Using our knockoff sampler, we generate many repitions of observations and knockoffs from the metro algorithm. We will then check diagnostics that ensure that the knockoffs are valid, and then compute the knockoff quality measure, MAC.
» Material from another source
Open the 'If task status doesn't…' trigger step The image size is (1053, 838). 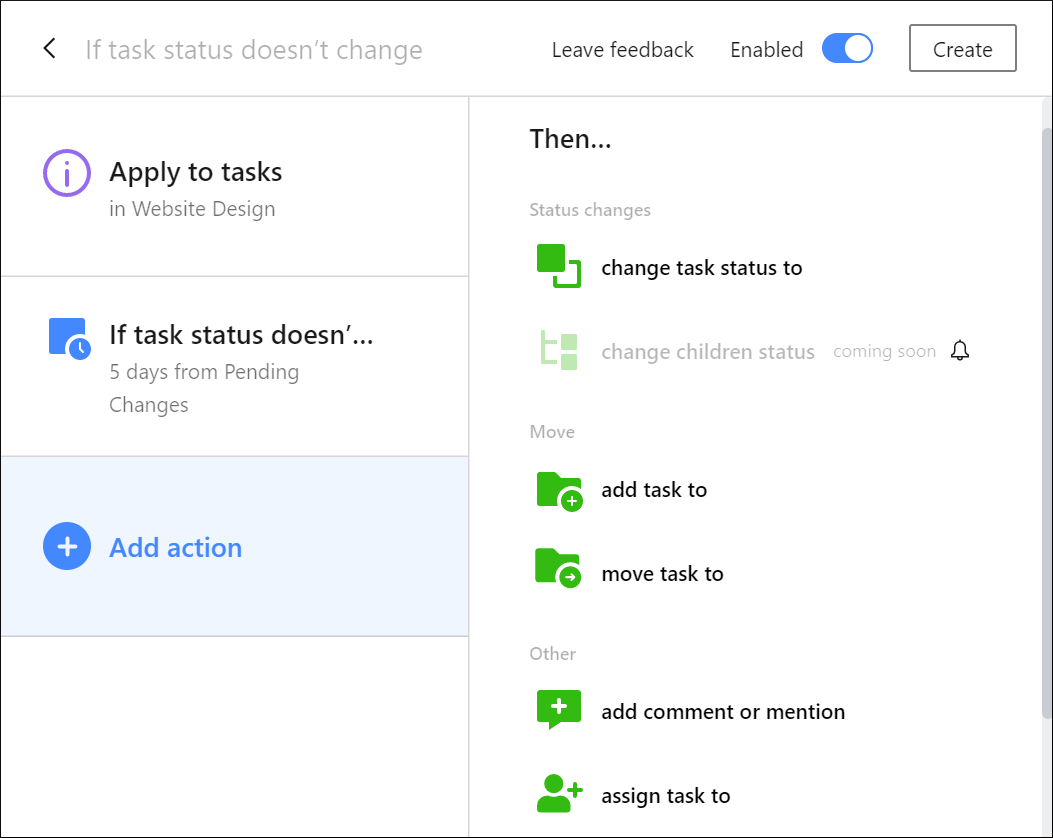click(x=241, y=335)
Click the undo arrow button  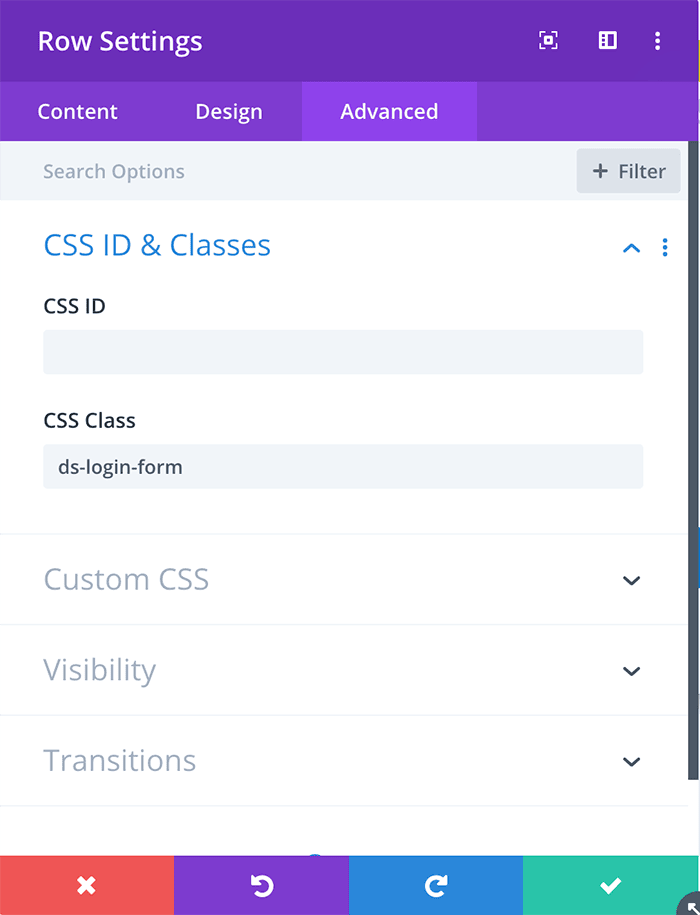261,885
For convenience, our full simulation data is available at https://www.dropbox.com/s/507nyj7fdionjm7/results.txt?dl=0.

In [14]:
#load simulation results
x = np.loadtxt("results.txt") # 5000 (x, xk) pairs
x.shape
Out[14]:
(5000, 426)
In [15]:
# compute the rejection fraction
np.mean(x[:, 0:213] == x[:, 213:])
Out[15]:
0.30390140845070424
In [16]:
#check that means match, up to monte carlo error
emp_means = np.mean(x, 0)
np.abs(emp_means[:213] - emp_means[213:])
Out[16]:
array([0.0016, 0.0258, 0.0862, 0.155 , 0.0584, 0.0676, 0.037 , 0.1664,
       0.1006, 0.019 , 0.0214, 0.0474, 0.0434, 0.0554, 0.0046, 0.0192,
       0.032 , 0.0102, 0.028 , 0.0024, 0.0922, 0.0146, 0.0882, 0.0042,
       0.0564, 0.1612, 0.155 , 0.0894, 0.0882, 0.0306, 0.0072, 0.0094,
       0.0394, 0.1734, 0.0282, 0.0938, 0.0596, 0.1214, 0.0614, 0.0622,
       0.09  , 0.1158, 0.0266, 0.2302, 0.1076, 0.0158, 0.0398, 0.01  ,
       0.0356, 0.044 , 0.083 , 0.0114, 0.2418, 0.0236, 0.0032, 0.0252,
       0.0232, 0.0592, 0.2312, 0.0092, 0.0306, 0.0858, 0.031 , 0.005 ,
       0.06  , 0.0562, 0.072 , 0.0118, 0.0308, 0.0154, 0.023 , 0.0374,
       0.0184, 0.01  , 0.0816, 0.0772, 0.1454, 0.2078, 0.0272, 0.0628,
       0.0974, 0.111 , 0.0634, 0.101 , 0.1062, 0.0762, 0.054 , 0.2014,
       0.0006, 0.0598, 0.2018, 0.0572, 0.035 , 0.0072, 0.0622, 0.256 ,
       0.1394, 0.1154, 0.0638, 0.0582, 0.085 , 0.0848, 0.035 , 0.0112,
       0.0262, 0.1454, 0.0638, 0.0094, 0.1286, 0.0004, 0.058 , 0.0936,
       0.0878, 0.1588, 0.1118, 0.0986, 0.1546, 0.0636, 0.0388, 0.0608,
       0.1182, 0.0502, 0.0458, 0.053 , 0.0822, 0.0064, 0.0198, 0.033 ,
       0.0776, 0.0672, 0.1486, 0.0646, 0.0344, 0.0082, 0.0058, 0.0596,
       0.1068, 0.036 , 0.0506, 0.1268, 0.0524, 0.083 , 0.0418, 0.1276,
       0.1456, 0.0464, 0.0562, 0.0038, 0.0764, 0.0634, 0.0554, 0.1244,
       0.0248, 0.0464, 0.1088, 0.0512, 0.0462, 0.0412, 0.1196, 0.0514,
       0.0064, 0.0232, 0.14  , 0.2178, 0.1152, 0.0378, 0.0064, 0.0006,
       0.1026, 0.0892, 0.1906, 0.1226, 0.0468, 0.0674, 0.0082, 0.1088,
       0.0376, 0.2094, 0.0536, 0.0106, 0.1448, 0.022 , 0.1168, 0.072 ,
       0.187 , 0.2786, 0.3008, 0.0246, 0.1712, 0.0576, 0.0982, 0.0496,
       0.118 , 0.0064, 0.2034, 0.1326, 0.0068, 0.0288, 0.0078, 0.2248,
       0.0486, 0.1462, 0.029 , 0.0898, 0.135 , 0.099 , 0.2712, 0.0782,
       0.0302, 0.0554, 0.059 , 0.097 , 0.091 ])
In [17]:
#confirm that the covariance has the knockoff block structure
emp_cov = np.cov(x, rowvar=False)
sns.heatmap(emp_cov)
Out[17]:
<matplotlib.axes._subplots.AxesSubplot at 0x11650b438>
In [18]:
#compute MAC quality metric
mac = np.mean(np.abs(np.diag(np.corrcoef(x, rowvar = False)[:213, 213:])))
print("MAC: " + str(mac))
MAC: 0.26361414709725456

In this case, the MAC lower bound is .135, so the above MAC indicates that the knockoffs we are constructing are not far from the optimal knockoffs.